Set of tasks:
1. In the post about an antidepressant dosage change, what dosage did the writer move from, and what dosage did the writer move to?
2. Using the post about an antidepressant dosage change, explain why the first week nearly made the writer give up on the change.
3. Rewrite the post about an antidepressant dosage change from "The second week, I" up to and including "becoming more healthy.", swapping "tablet" for "phone".

Text under study:

========================================

Medication often takes a while for the body to process and get accustomed to, which means that an anti-depressant dosage change is no different. I wanted to wait for a while before posting an update to see how my body and mind processed this change. Going from 25 mg to 50 mg may not seem like a lot, but it was definitely a process my body had to go through.
The first week was rough. I felt even more disconnected and depressed. I also suffered through terrible migraines and insomnia. It almost made me want to throw in the towel with the process of changing over as lack of sleep creates huge problems for me emotionally. Thankfully and serendipitously my husband had requested vacation weeks ago for this exact same time. Without him being here, this would have been a whole lot harder.
The second week, I found things were better. My headaches had dissipated and I was beginning to feel like my emotions were more under my control. Sleep issues were still a small problem, but I also can attribute that to my caffeine consumption and the fact that when Ben wakes up to eat I generally will balance my tablet on my lap and peruse Facebook or Instagram while he eats. (Otherwise I am sitting in the creepy dark!)
One thing that I have noticed though, is that I am either carrying quite a bit of excess water OR I am gaining weight. I am having to swallow my sadness and guilt over that, as I know I will just need to work a little harder while on my path to becoming more healthy.
I will have to share more updates on my progress next week, as I will be going through an extremely emotional time starting on Saturday. You see, after seven years of heartache…tears…and even some anger, my son will be moving in with me and my family. Words cannot even express the broad range of emotions that flood my entire being whenever I think of my little boy actually living with me. It is so much to take in, that it is actually happening. I am just in absolute emotional shock, but in a good way.

========================================

Source material:
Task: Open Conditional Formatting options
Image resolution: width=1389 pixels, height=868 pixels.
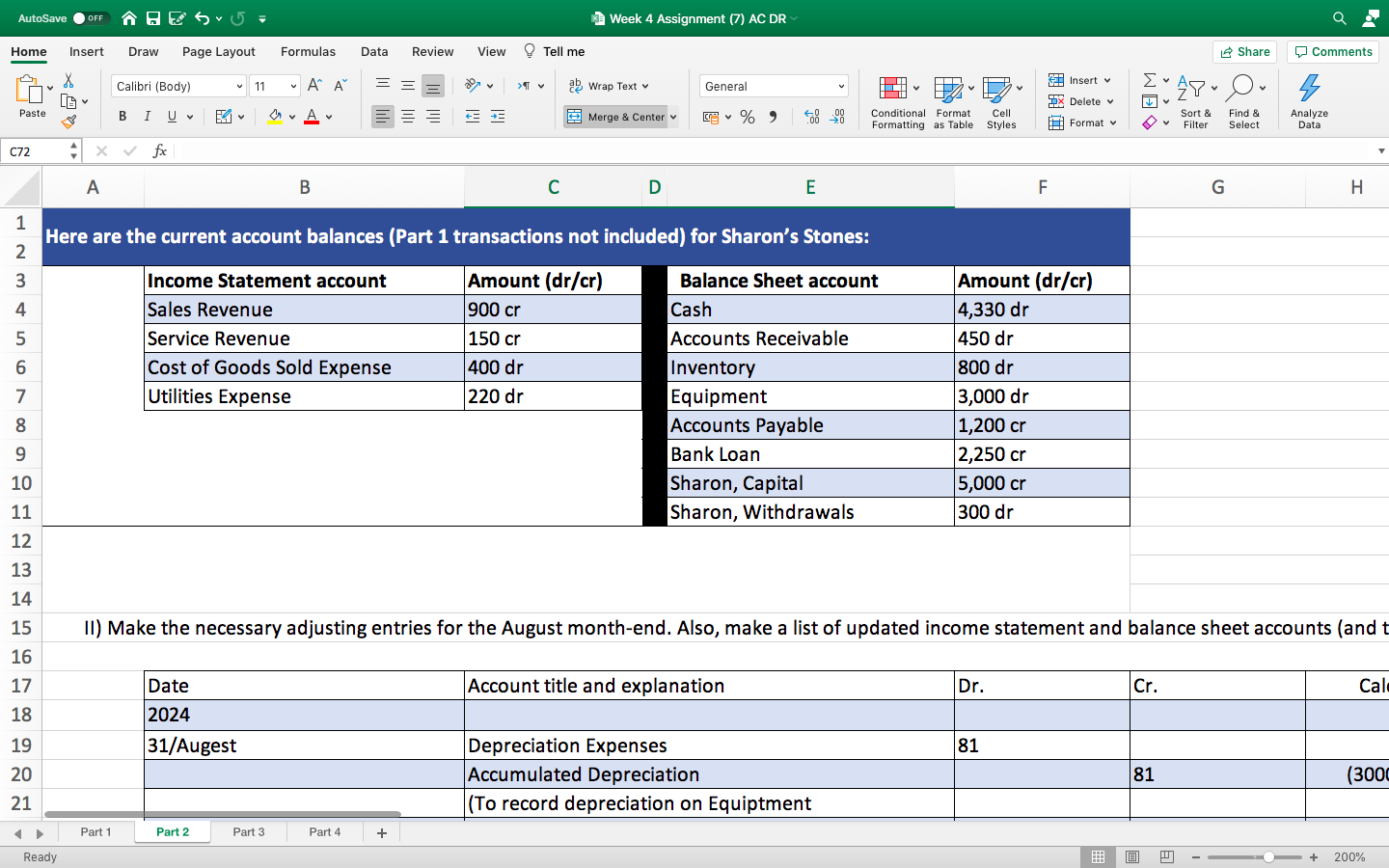Action: pyautogui.click(x=897, y=101)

========================================

Responses:
1. From 25 mg to 50 mg.

2. That week brought insomnia, along with migraines and feeling more disconnected and depressed. The writer says lack of sleep creates huge problems for them emotionally, so the sleeplessness almost made them want to quit the changeover.

3.
The second week, I found things were better. My headaches had dissipated and I was beginning to feel like my emotions were more under my control. Sleep issues were still a small problem, but I also can attribute that to my caffeine consumption and the fact that when Ben wakes up to eat I generally will balance my phone on my lap and peruse Facebook or Instagram while he eats. (Otherwise I am sitting in the creepy dark!)
One thing that I have noticed though, is that I am either carrying quite a bit of excess water OR I am gaining weight. I am having to swallow my sadness and guilt over that, as I know I will just need to work a little harder while on my path to becoming more healthy.